Go through the records line by line from the top and repeat each one exactly, ending with the line that contains "[Ir a este post] (335, 2107)".

== DATA FOR REVIEW ==

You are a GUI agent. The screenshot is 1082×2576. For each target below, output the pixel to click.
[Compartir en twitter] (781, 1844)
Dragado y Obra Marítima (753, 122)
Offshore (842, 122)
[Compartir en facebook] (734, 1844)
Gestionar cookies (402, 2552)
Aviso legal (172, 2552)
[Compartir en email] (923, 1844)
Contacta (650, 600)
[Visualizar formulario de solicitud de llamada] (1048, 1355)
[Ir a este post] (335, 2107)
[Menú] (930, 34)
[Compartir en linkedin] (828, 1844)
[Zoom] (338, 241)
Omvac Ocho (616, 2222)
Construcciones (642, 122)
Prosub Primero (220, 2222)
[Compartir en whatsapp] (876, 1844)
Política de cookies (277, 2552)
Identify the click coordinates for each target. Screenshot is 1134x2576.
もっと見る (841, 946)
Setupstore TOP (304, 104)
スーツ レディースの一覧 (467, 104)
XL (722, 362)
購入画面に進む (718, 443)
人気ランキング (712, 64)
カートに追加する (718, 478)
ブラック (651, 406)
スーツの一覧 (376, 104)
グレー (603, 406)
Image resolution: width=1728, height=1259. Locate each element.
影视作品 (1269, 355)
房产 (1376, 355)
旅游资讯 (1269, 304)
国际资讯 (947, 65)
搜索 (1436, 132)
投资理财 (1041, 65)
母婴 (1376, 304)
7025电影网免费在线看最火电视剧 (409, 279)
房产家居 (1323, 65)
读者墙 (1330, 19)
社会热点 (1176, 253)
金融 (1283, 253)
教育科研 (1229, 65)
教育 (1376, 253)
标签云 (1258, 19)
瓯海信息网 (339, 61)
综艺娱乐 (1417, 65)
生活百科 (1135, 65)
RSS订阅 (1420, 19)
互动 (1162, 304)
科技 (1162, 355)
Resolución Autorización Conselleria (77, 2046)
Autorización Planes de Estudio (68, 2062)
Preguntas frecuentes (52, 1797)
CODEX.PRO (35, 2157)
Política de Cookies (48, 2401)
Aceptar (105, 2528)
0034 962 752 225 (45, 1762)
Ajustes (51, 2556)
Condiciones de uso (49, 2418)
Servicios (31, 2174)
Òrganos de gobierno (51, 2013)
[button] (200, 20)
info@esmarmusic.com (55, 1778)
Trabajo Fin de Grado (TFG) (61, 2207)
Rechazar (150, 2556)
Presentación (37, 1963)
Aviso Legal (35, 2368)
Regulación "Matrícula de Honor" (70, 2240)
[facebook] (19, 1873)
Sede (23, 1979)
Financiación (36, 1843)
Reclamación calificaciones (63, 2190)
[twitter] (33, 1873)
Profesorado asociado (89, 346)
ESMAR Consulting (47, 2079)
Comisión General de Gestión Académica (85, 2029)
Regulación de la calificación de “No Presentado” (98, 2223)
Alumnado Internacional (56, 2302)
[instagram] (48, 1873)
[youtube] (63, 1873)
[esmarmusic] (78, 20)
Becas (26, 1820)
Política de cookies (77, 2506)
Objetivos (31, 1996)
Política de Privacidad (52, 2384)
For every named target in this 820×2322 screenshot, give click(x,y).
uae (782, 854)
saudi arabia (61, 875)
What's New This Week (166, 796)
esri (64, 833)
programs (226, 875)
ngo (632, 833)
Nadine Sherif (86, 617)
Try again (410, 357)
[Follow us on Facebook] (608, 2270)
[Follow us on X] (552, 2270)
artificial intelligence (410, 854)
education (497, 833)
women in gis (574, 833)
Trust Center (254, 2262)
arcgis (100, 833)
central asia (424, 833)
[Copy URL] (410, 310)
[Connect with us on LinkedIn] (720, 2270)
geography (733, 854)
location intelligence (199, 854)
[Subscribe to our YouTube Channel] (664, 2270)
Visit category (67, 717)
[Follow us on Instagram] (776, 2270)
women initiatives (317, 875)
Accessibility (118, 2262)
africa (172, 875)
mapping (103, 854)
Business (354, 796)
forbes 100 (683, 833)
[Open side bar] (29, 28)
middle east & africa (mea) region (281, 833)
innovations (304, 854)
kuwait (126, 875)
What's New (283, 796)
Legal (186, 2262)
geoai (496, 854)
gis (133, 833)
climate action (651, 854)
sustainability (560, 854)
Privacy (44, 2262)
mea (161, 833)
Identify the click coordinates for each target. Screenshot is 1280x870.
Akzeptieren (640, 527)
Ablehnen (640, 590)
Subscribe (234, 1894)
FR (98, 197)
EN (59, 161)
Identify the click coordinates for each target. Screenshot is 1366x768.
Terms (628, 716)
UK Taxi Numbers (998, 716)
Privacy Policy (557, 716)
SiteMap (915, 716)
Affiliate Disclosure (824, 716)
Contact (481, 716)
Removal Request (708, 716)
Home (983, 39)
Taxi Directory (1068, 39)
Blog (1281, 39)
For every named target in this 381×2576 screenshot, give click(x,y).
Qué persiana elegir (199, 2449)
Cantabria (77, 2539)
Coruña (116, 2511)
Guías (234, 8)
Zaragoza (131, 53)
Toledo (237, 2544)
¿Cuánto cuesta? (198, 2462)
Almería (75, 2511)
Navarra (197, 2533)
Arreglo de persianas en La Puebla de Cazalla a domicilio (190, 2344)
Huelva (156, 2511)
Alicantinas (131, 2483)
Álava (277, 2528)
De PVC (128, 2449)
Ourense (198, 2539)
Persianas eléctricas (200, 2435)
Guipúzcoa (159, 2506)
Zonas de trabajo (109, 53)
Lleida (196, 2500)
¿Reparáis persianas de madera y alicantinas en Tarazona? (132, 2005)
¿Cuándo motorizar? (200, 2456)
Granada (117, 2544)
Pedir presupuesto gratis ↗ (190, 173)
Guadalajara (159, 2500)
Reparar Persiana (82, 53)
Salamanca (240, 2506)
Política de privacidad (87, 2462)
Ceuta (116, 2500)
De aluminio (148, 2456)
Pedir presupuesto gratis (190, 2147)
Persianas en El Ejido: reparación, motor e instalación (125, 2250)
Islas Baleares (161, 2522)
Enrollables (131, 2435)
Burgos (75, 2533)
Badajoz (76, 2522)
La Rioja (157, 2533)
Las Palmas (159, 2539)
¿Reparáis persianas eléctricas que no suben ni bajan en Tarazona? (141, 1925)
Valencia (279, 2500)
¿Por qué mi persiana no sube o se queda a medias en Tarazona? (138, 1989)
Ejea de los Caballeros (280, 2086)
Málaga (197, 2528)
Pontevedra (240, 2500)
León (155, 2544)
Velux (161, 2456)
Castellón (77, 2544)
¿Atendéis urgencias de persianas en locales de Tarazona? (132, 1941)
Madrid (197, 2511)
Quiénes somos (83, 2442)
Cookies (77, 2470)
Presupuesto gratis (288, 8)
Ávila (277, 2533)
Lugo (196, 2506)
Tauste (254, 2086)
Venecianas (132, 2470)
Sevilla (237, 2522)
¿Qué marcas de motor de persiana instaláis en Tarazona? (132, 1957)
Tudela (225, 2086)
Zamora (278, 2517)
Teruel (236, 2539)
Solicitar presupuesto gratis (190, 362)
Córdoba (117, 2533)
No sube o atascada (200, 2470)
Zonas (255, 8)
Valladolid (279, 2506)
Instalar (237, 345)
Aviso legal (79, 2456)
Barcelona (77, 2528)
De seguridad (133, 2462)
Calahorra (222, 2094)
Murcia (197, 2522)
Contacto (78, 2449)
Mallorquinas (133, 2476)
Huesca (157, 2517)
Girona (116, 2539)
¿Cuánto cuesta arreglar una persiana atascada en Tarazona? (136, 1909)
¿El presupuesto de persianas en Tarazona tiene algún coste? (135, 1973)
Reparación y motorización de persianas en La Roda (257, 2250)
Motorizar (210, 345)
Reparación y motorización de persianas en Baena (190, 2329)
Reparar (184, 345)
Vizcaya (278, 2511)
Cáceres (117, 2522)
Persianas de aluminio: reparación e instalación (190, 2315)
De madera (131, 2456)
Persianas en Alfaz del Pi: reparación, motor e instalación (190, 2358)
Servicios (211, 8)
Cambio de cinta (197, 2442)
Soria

===

• RESULT OF THE EXERCISE:
You are a GUI agent. The screenshot is 1082×2576. For each target below, output the pixel to click.
[Compartir en twitter] (781, 1844)
Dragado y Obra Marítima (753, 122)
Offshore (842, 122)
[Compartir en facebook] (734, 1844)
Gestionar cookies (402, 2552)
Aviso legal (172, 2552)
[Compartir en email] (923, 1844)
Contacta (650, 600)
[Visualizar formulario de solicitud de llamada] (1048, 1355)
[Ir a este post] (335, 2107)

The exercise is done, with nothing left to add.